Everyone who worked on the show knew the signal. When Paul Drury was offscreen and touched his left earlobe with his left index finger, the director was to cut to the camera focused on him, immediately. Seeing himself on the monitor, Drury would then lift his eyebrows, turn down the comers of his mouth, nod or shake his head skeptically, and so on.
He had another signal. When he touched his chin with his right index finger, the volume on a guest’s microphone was to be turned down, because Drury was about to override him. The guest’s microphone was never cut off, but his volume was turned so low that anything Drury wanted to say would be heard over him.
The same was true of the volume on incoming telephone calls.
The Paul Drury Show was meant to suggest a free exchange of ideas, but there was never an instant when Paul Drury was not in total control of what was said—even though the show was seen live in the East. He was a master at concealing his control. He appeared to allow others to talk and to respect their ideas. Actually, his entire attention was fixed on what he would say next and how he would interject it.
Goldschmidt looked up at the monitor. The evening news was over. The cameras in the newsroom remained live, and in the conference room the screen showed workmen dismantling the news set and bringing in the set for The Paul Drury Show.
They had an hour and a half before they went on the air, but Goldschmidt said, “Well, I suppose I better get out there and start kicking butt.” He was a meticulous director and would find plenty to occupy him until airtime.
When the door closed and Alicia was alone with Tim, she shook her head. “Forty-eight. Forty-nine. Fifty. Sooner or later—”
“Not tonight,” said Tim. “This isn’t the night.” She got up and went to the window, looking out on La Cienega Boulevard. “Or maybe it is,” she said. “Actually, this is the night.”
“Yes…”
He stood and came up behind her. He was shorter than she was, but he put his hands on her shoulders and turned her around to face him. She put her arms around him and welcomed his kiss.
2
The last hour and a half before airtime was Paul Drury’s private time, spent in his locked office, where he would not take telephone calls. Most of his staff thought he took naps. Alicia knew better. Having been his wife, she knew he spent that time reviewing material from his files, phrasing and rephrasing questions and comments he would make on the air, and psyching himself up. He used the time to prepare himself for something that was by no means easy: being Paul Drury—that is, being the public persona of Paul Drury and making it look natural and easy.
This evening he inserted a videotape into his VCR. He turned off the sound. He didn’t want to hear the narration. He knew what he would see on the screen. He had seen it hundreds of times. It never failed to move him. What it showed in all-too-vivid color was something that could not have happened, that was impossible—yet, had happened. He watched his own taped copy of the Abraham Zapruder film taken in Dallas on November 22, 1963.

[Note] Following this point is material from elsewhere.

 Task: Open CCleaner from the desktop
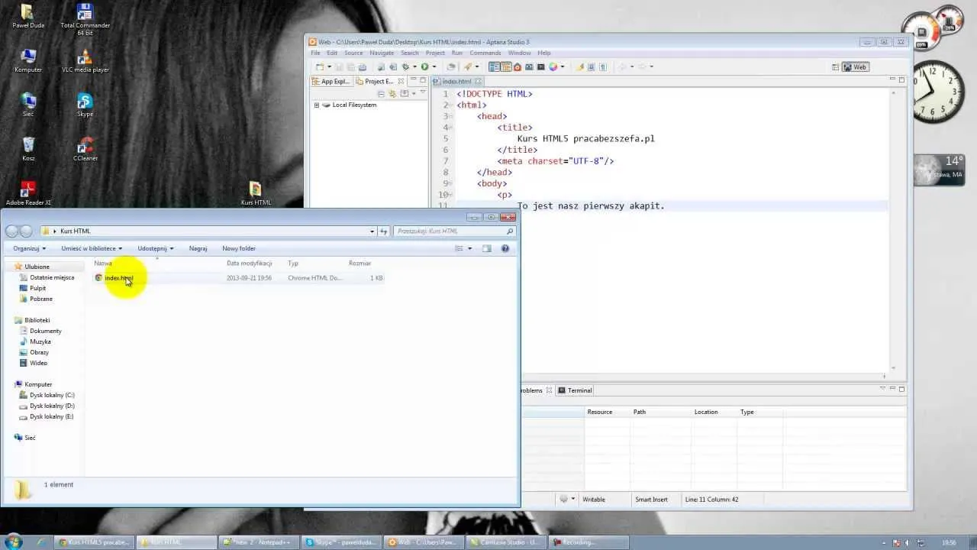tap(85, 146)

The film was on his tape twice: once at its normal speed, which ran in about twenty seconds, then one frame at a time, each frame on the screen for a full second.
* * *
The Lincoln limousine moved slowly along Elm Street. The young President grinned and waved from the open rear seat of the limousine. His thick brown hair moved in the wind. The longer hair of the young and beautiful Jacqueline Kennedy moved more, below her pink hat. The couple were pleasantly surprised to receive so cordial a welcome in Dallas, and their elation was plain on their faces.
President Kennedy’s grin disappeared abruptly, and he grabbed at his throat with both hands. As the car moved, street signs intervened between the limousine and the Zapruder camera, but the sequence was all too plain.
Mrs. Kennedy realized something was wrong. She turned toward her husband, her smile gone, replaced by a horrified stare. The President slumped toward her. Then suddenly the President’s head jerked convulsively, and a part of it exploded away.
* * *
It was impossible. It couldn’t have happened. Ten thousand theories had been advanced to explain it, but it remained impossible. It couldn’t have happened. It was a nightmare from which he, Paul Drury, would awaken. It was a nightmare from which the nation would awaken. President Kennedy was alive! He was in Washington! He was—
Thirty years, almost. Almost thirty years.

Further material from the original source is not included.